DATA FOR THIS EXERCISE:
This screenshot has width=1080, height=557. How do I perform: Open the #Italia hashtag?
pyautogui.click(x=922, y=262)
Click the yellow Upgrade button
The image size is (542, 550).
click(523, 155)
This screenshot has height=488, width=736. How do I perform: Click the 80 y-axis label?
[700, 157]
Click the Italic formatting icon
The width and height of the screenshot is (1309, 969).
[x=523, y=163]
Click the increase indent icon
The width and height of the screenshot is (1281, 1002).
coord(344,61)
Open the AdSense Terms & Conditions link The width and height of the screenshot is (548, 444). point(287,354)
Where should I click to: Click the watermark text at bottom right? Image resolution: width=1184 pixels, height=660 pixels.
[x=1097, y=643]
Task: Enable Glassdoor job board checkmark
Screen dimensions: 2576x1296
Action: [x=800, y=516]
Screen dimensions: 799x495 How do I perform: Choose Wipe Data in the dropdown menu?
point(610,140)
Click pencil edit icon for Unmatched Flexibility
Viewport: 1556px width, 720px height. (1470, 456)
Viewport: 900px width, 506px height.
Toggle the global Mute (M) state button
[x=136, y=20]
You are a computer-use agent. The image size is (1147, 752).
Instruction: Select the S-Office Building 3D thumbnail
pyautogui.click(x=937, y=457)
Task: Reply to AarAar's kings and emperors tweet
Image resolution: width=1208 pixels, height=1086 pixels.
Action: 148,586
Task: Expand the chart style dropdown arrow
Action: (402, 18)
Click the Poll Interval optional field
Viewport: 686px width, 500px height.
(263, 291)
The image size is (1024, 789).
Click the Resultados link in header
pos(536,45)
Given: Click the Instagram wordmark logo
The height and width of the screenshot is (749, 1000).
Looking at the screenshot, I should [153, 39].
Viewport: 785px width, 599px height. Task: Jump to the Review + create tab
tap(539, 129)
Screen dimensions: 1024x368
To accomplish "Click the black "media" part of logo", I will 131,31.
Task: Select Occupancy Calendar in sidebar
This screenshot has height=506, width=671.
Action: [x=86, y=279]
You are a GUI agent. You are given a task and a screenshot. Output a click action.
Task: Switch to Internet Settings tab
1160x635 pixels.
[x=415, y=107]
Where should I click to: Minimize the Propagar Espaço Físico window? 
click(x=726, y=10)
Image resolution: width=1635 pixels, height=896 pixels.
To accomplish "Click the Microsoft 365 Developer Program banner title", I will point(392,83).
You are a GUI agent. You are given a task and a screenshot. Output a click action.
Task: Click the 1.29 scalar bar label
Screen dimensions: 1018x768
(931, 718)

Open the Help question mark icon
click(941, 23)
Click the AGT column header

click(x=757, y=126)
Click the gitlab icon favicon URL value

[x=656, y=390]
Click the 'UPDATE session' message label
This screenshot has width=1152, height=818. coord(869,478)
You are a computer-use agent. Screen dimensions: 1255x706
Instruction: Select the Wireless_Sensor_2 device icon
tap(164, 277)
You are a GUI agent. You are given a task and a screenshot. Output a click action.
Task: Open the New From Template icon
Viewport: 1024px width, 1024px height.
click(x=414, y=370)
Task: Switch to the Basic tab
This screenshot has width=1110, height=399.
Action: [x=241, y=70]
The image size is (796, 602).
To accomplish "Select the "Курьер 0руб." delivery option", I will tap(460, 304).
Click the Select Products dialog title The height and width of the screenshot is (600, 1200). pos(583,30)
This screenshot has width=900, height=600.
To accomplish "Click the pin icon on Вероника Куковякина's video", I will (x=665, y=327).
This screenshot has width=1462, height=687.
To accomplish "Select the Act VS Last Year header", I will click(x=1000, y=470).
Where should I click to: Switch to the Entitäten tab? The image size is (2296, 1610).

PROBLEM TO SOLVE:
Reproduce the whole listing above word for word, every line in its original order.

SOLUTION BELOW:
This screenshot has width=1080, height=557. How do I perform: Open the #Italia hashtag?
pyautogui.click(x=922, y=262)
Click the yellow Upgrade button
The image size is (542, 550).
click(523, 155)
This screenshot has height=488, width=736. How do I perform: Click the 80 y-axis label?
[700, 157]
Click the Italic formatting icon
The width and height of the screenshot is (1309, 969).
[x=523, y=163]
Click the increase indent icon
The width and height of the screenshot is (1281, 1002).
coord(344,61)
Open the AdSense Terms & Conditions link The width and height of the screenshot is (548, 444). point(287,354)
Where should I click to: Click the watermark text at bottom right? Image resolution: width=1184 pixels, height=660 pixels.
[x=1097, y=643]
Task: Enable Glassdoor job board checkmark
Screen dimensions: 2576x1296
Action: [x=800, y=516]
Screen dimensions: 799x495 How do I perform: Choose Wipe Data in the dropdown menu?
point(610,140)
Click pencil edit icon for Unmatched Flexibility
Viewport: 1556px width, 720px height. (1470, 456)
Viewport: 900px width, 506px height.
Toggle the global Mute (M) state button
[x=136, y=20]
You are a computer-use agent. The image size is (1147, 752).
Instruction: Select the S-Office Building 3D thumbnail
pyautogui.click(x=937, y=457)
Task: Reply to AarAar's kings and emperors tweet
Image resolution: width=1208 pixels, height=1086 pixels.
Action: 148,586
Task: Expand the chart style dropdown arrow
Action: (402, 18)
Click the Poll Interval optional field
Viewport: 686px width, 500px height.
(263, 291)
The image size is (1024, 789).
Click the Resultados link in header
pos(536,45)
Given: Click the Instagram wordmark logo
The height and width of the screenshot is (749, 1000).
Looking at the screenshot, I should [153, 39].
Viewport: 785px width, 599px height. Task: Jump to the Review + create tab
tap(539, 129)
Screen dimensions: 1024x368
To accomplish "Click the black "media" part of logo", I will 131,31.
Task: Select Occupancy Calendar in sidebar
This screenshot has height=506, width=671.
Action: [x=86, y=279]
You are a GUI agent. You are given a task and a screenshot. Output a click action.
Task: Switch to Internet Settings tab
1160x635 pixels.
[x=415, y=107]
Where should I click to: Minimize the Propagar Espaço Físico window? 
click(x=726, y=10)
Image resolution: width=1635 pixels, height=896 pixels.
To accomplish "Click the Microsoft 365 Developer Program banner title", I will point(392,83).
You are a GUI agent. You are given a task and a screenshot. Output a click action.
Task: Click the 1.29 scalar bar label
Screen dimensions: 1018x768
(931, 718)

Open the Help question mark icon
click(941, 23)
Click the AGT column header

click(x=757, y=126)
Click the gitlab icon favicon URL value

[x=656, y=390]
Click the 'UPDATE session' message label
This screenshot has width=1152, height=818. coord(869,478)
You are a computer-use agent. Screen dimensions: 1255x706
Instruction: Select the Wireless_Sensor_2 device icon
tap(164, 277)
You are a GUI agent. You are given a task and a screenshot. Output a click action.
Task: Open the New From Template icon
Viewport: 1024px width, 1024px height.
click(x=414, y=370)
Task: Switch to the Basic tab
This screenshot has width=1110, height=399.
Action: [x=241, y=70]
The image size is (796, 602).
To accomplish "Select the "Курьер 0руб." delivery option", I will tap(460, 304).
Click the Select Products dialog title The height and width of the screenshot is (600, 1200). pos(583,30)
This screenshot has width=900, height=600.
To accomplish "Click the pin icon on Вероника Куковякина's video", I will (x=665, y=327).
This screenshot has width=1462, height=687.
To accomplish "Select the Act VS Last Year header", I will click(x=1000, y=470).
Where should I click to: Switch to the Entitäten tab? The image size is (2296, 1610).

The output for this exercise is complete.